• _What you should do_: In the records below, find the line that contains "This screenshot has width=1024, height=499." and the line that contains "You are a computer-use agent."; write out exactly those two lines and everything between them, without the pictures.

• _Extracted data_:
=== Section Start ===
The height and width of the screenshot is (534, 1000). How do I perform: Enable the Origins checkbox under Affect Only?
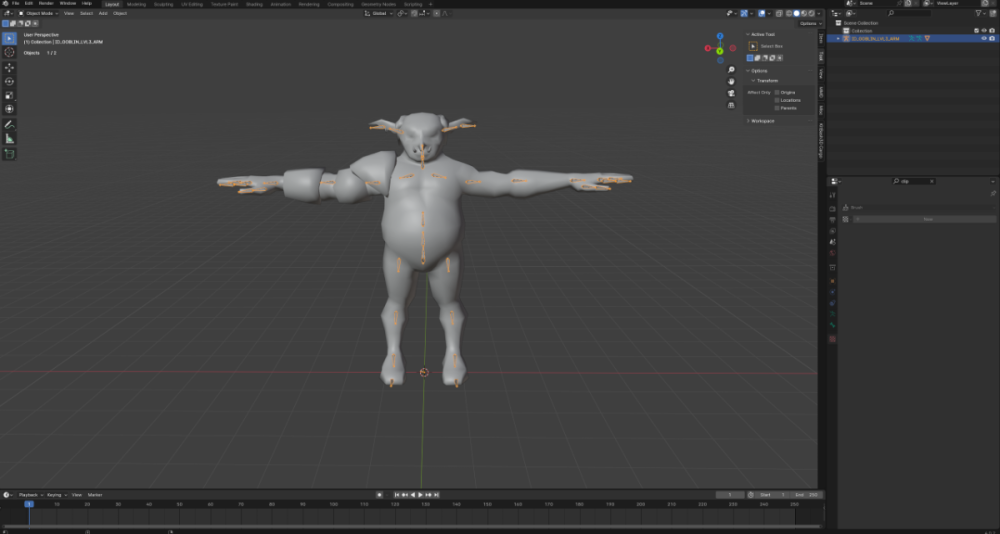(x=777, y=92)
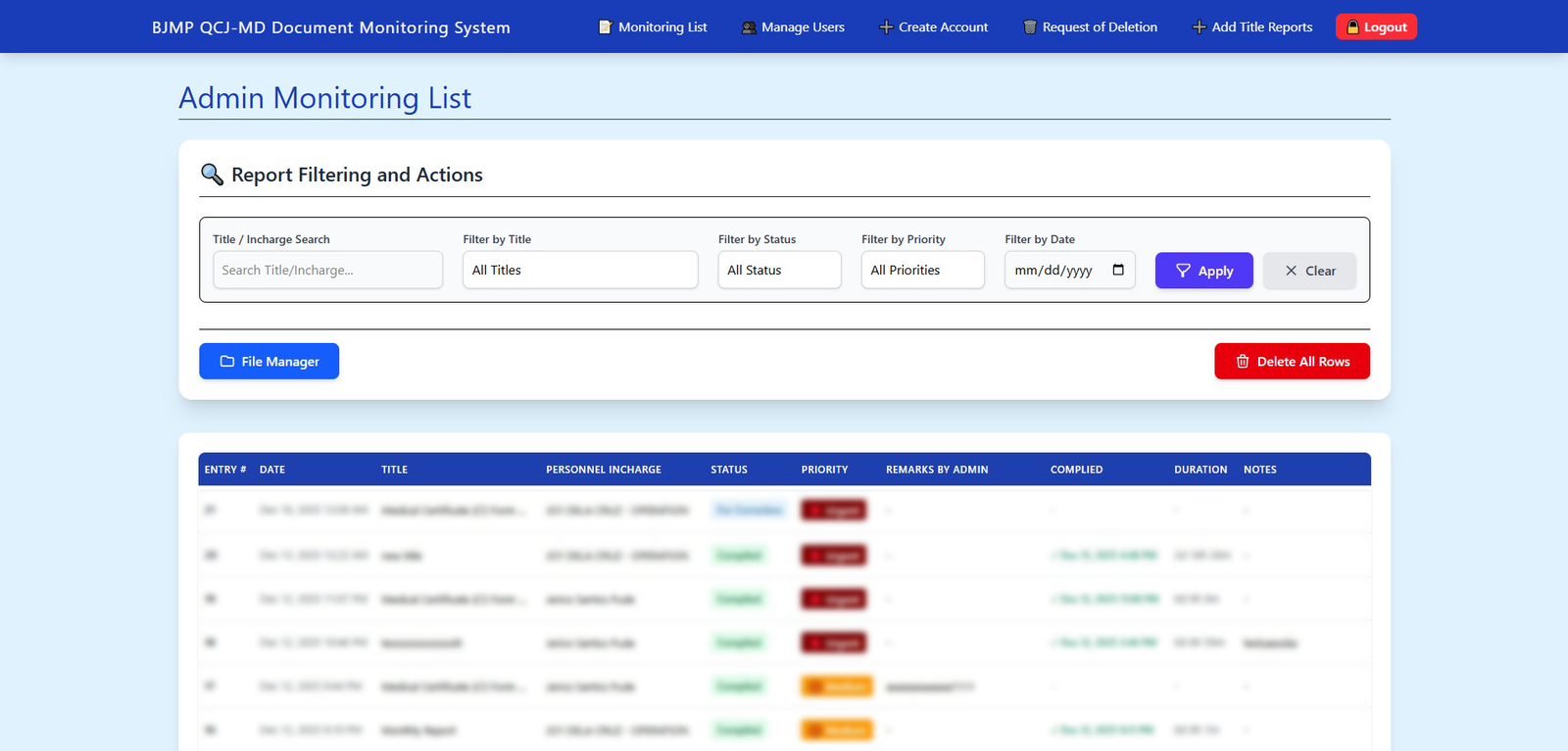Click the trash icon on Delete All Rows
The height and width of the screenshot is (751, 1568).
pos(1242,362)
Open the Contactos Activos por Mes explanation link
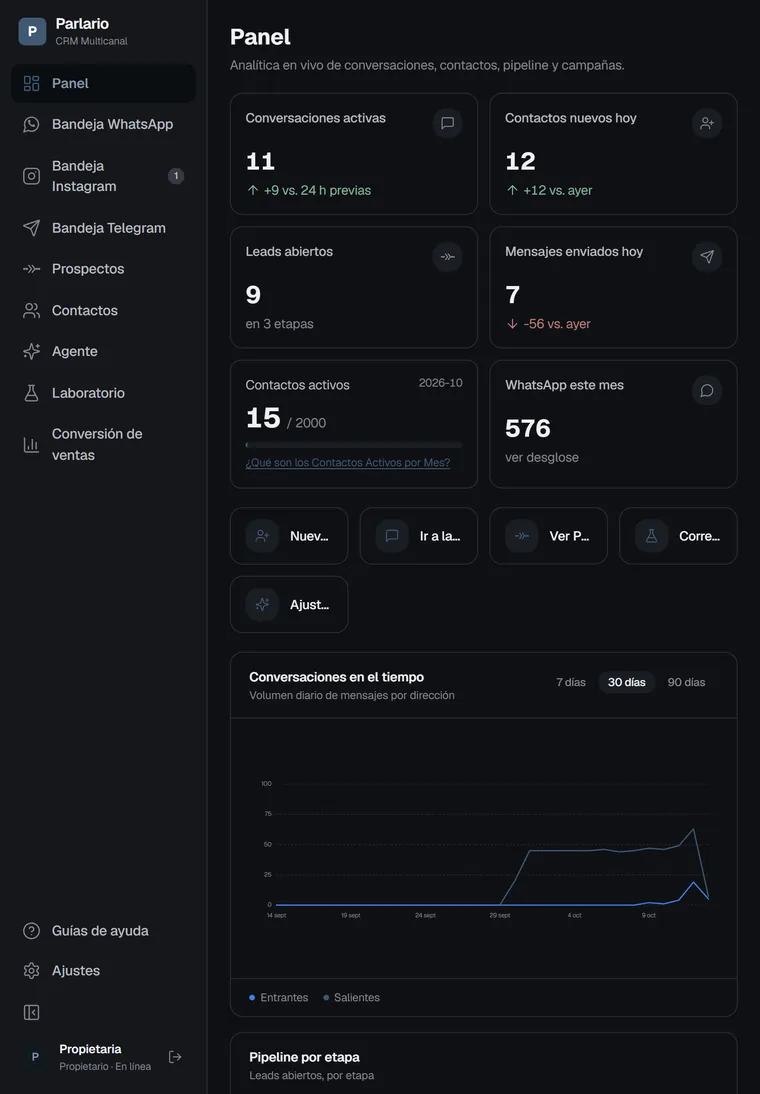 click(x=348, y=463)
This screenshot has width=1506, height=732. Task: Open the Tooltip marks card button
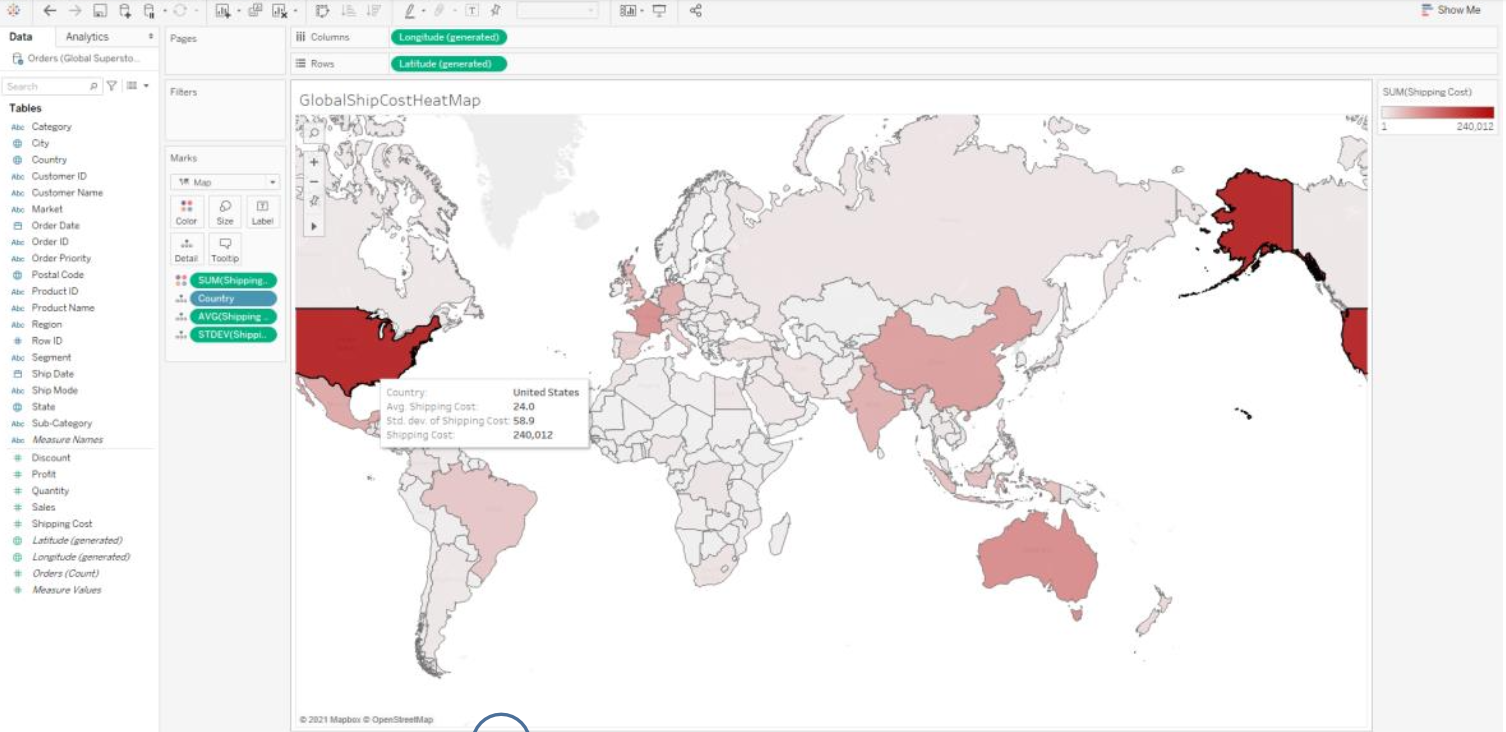(x=225, y=249)
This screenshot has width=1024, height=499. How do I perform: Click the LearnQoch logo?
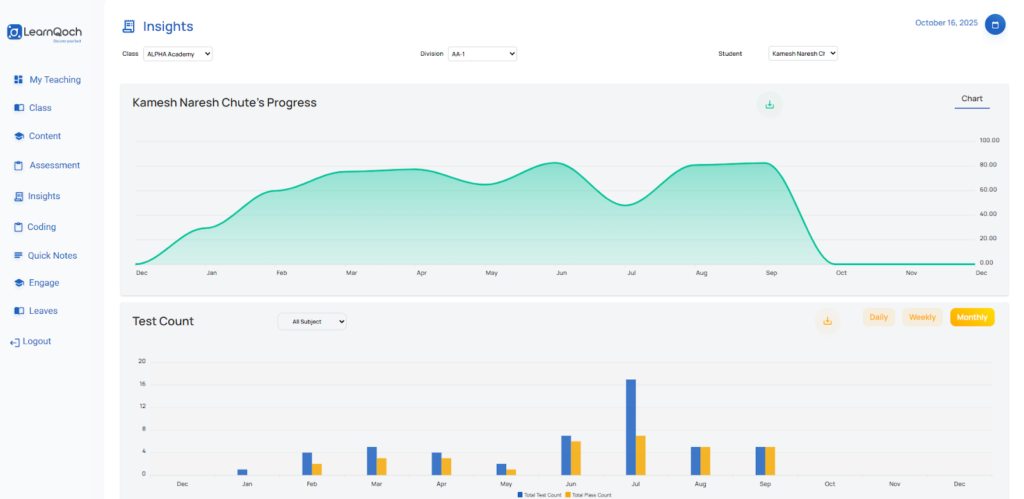pyautogui.click(x=43, y=33)
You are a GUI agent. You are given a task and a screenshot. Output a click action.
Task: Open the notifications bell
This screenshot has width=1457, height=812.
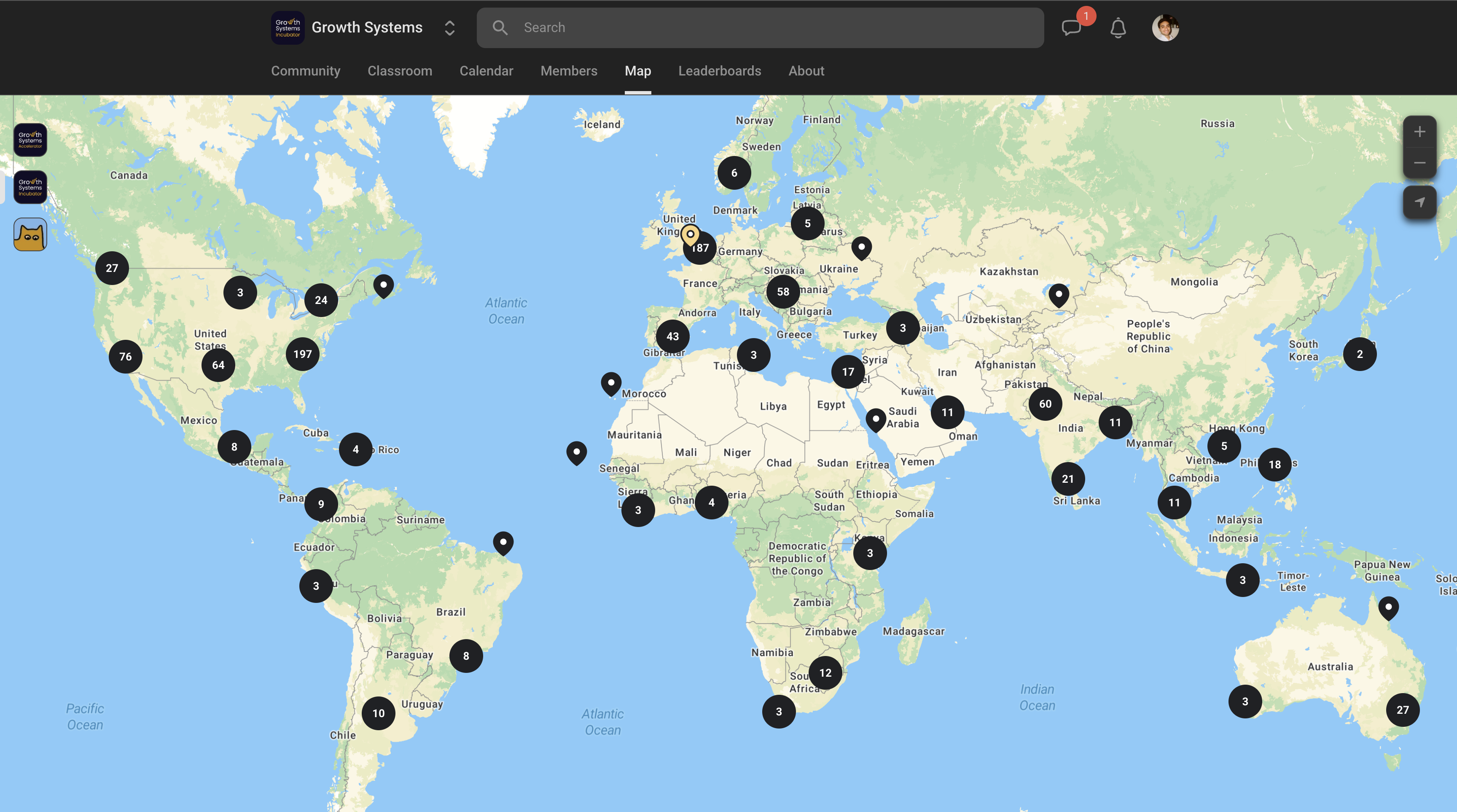tap(1118, 28)
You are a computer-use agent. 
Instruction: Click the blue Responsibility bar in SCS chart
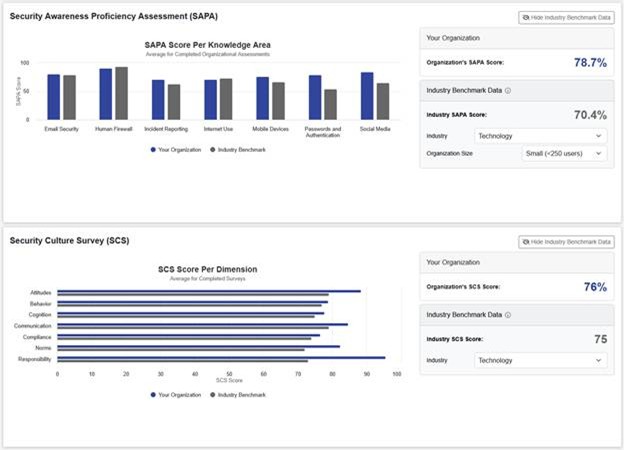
=== Section End ===
• _Exercise result_:
This screenshot has width=1024, height=499. How do I perform: Click the LearnQoch logo?
pyautogui.click(x=43, y=33)
You are a GUI agent. You are given a task and a screenshot. Output a click action.
Task: Open the notifications bell
This screenshot has width=1457, height=812.
tap(1118, 28)
You are a computer-use agent. 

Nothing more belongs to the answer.